With the advent of wearable technology, a number of organizations have introduced fitness challenges, leveraging the personal activity trackers worn by employees. For a period of a few weeks, a challenge is issued to the members of the organization, and participants that register link their device to a company portal that is dedicated to tracking performance. Statistics are aggregated and rankings within the organization are then calculated in near-real time. The intent is to encourage competition among employees in a goal to be the most active. This naturally has the added benefit of promoting an awareness of making healthier choices during the workday.
Now imagine if the challenge lasted more than just a few weeks. What impact might that have on the culture and the overall business environment?
Why shouldn't organizations encourage more movement within the organization during the work week?
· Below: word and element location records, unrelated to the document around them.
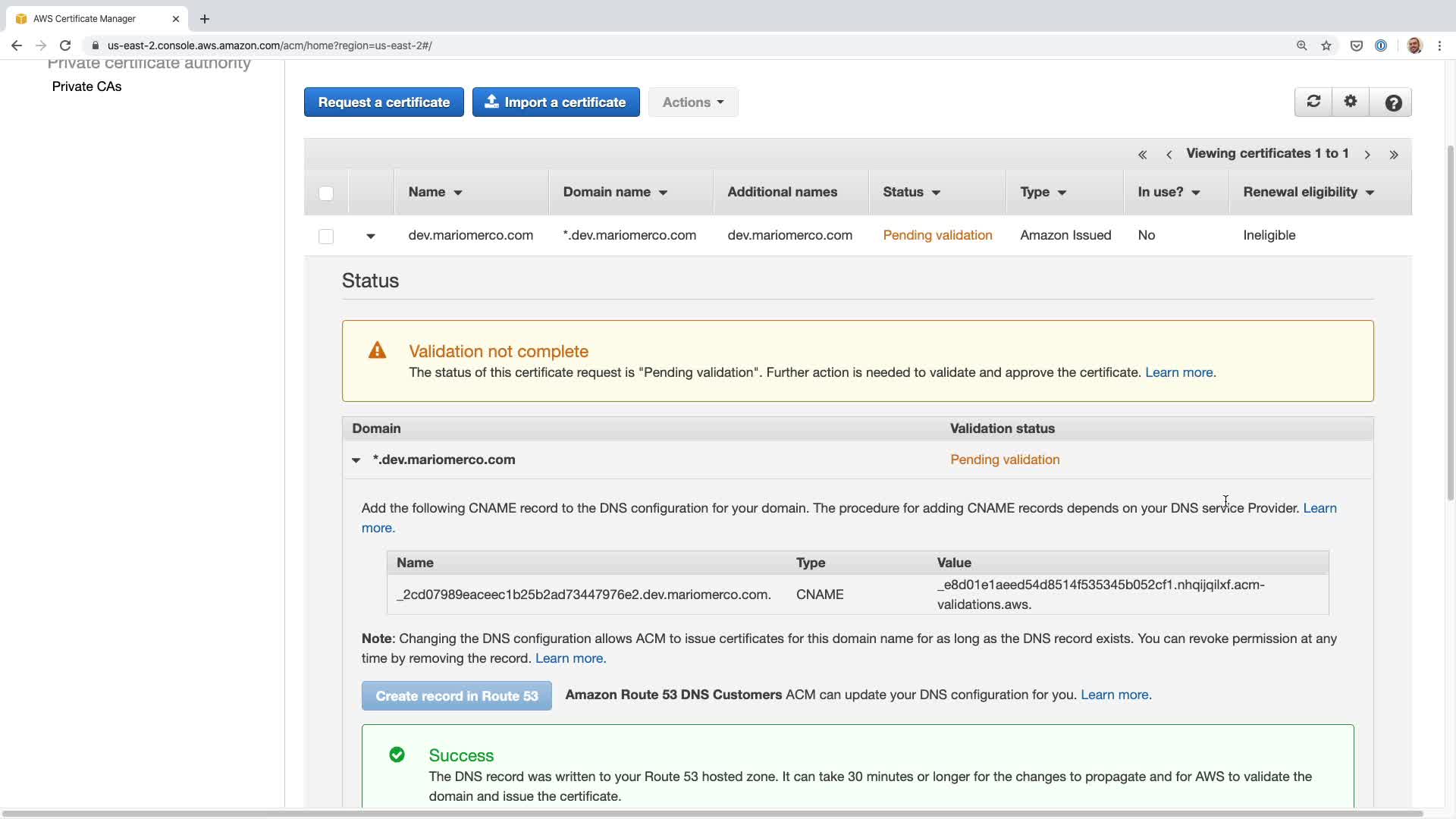
Task: Open the settings gear icon
Action: pos(1351,102)
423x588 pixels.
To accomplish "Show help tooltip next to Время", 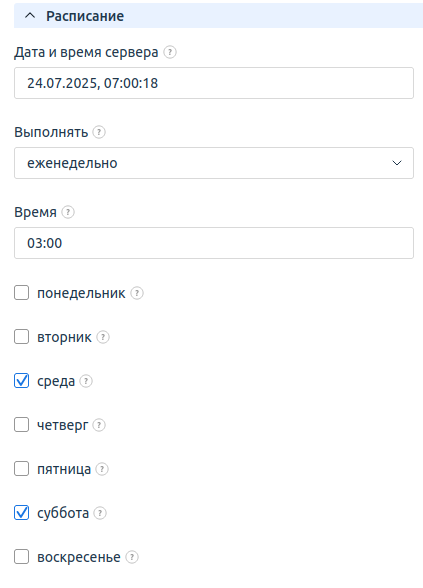I will click(68, 212).
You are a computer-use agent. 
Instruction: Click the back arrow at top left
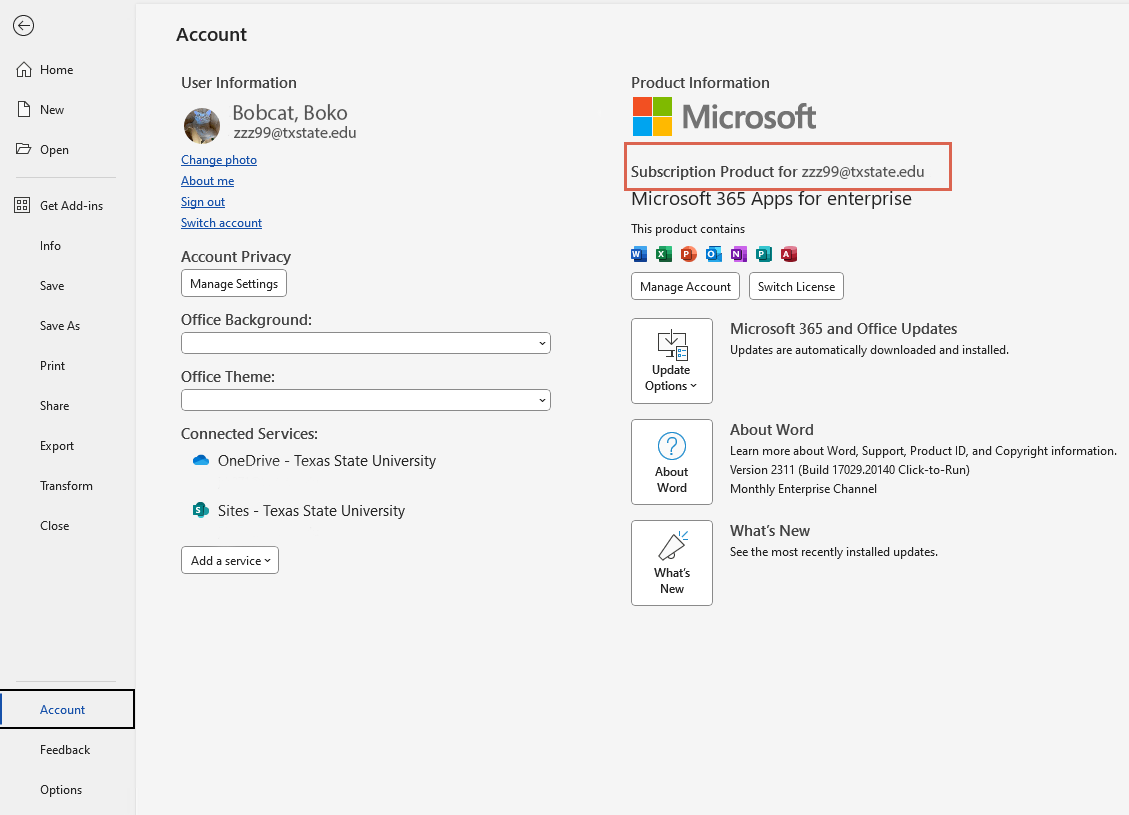click(23, 26)

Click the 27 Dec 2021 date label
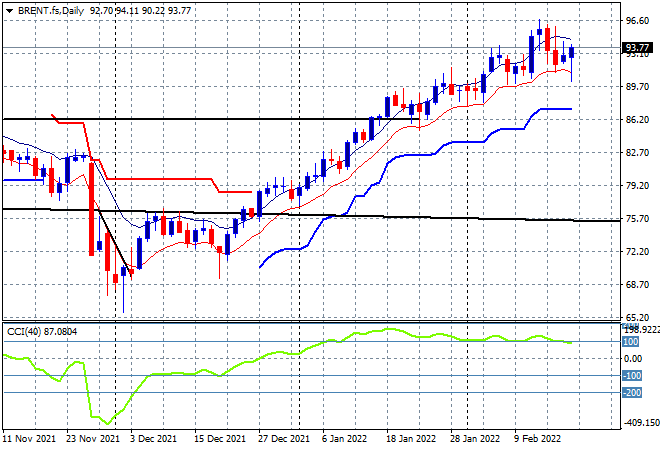coord(284,439)
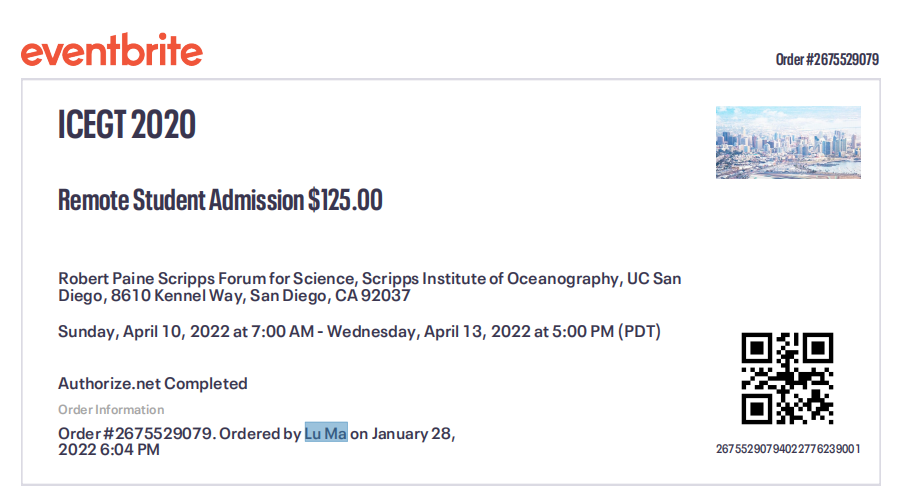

For those that do move about, the opportunities for greater collaboration are just a few steps away. A number of Silicon Valley companies have created campuses with spaces designed intentionally as collision points between different divisions, fostering interactions and connections between staff that might not naturally work together. Pixar's campus features an atrium that specifically encourages unplanned collaborations between employees from across the organization.
As leaders, we should encourage a culture of movement and connections, reward autonomy, and allow our teams the flexibility in their schedules that match the way that best suits their peak times of productivity. In return, and if mentored, they will reward the business with laser focus and help create a balance in their availability and attention to customers and a commitment to important projects and tasks.
As campus administrators, we had a practice in our office of assigning one member of the team a list of places on campus to visit and the technologies to check. The assignment rotated weekly. Given the size of our department, each individual might receive the task three or four times a year at most. The punch list included checking printers and computer labs, televisions in high-profile locations, registers in the dining halls, wireless connections in academic spaces, and any space that featured technology generally found along a typical campus tour route. Basically, anything that was managed by IT was placed on the list. It was our approach to management by walking around.
The stereotype that most technologists in Information Technology have is one of an introverted hermit, crouched behind a desk in a low lit back office watching reruns of Battlestar Galactica. We broke that stereotype, and in return, we took a proactive approach to integrating our services across the institution. What our team learned in the process was that the more they moved about, the more integrated they became with the culture on campus. Staff members that had received assistance in the past would stop to say, "Thank you." Often, our team would return with ideas from conversations that they'd had with peers around campus, as well as requests for additional services. By being out on the front lines and listening to our users, our team was able to offer better customer service than had ever been delivered in the past.
Higher education institutions have a chance to do what others in business have already figured out. Management by walking about is just one way to influence a change in culture. Other opportunities may arise when considering the redesign of a space on campus or a new construction project. Imagine bringing forward a design that abandons discipline-centricity and encourages collisions between the faculty in, say, the marketing department, with students taking digital design courses. Shouldn't mathematicians be afforded an opportunity to interact with academics from the physics department?
These unscripted interactions could ultimately bring about important changes to academic fields and the paths that faculty and students may choose to follow in the future. But first, we must take the opportunity to be intentional with how the organization perceives movement.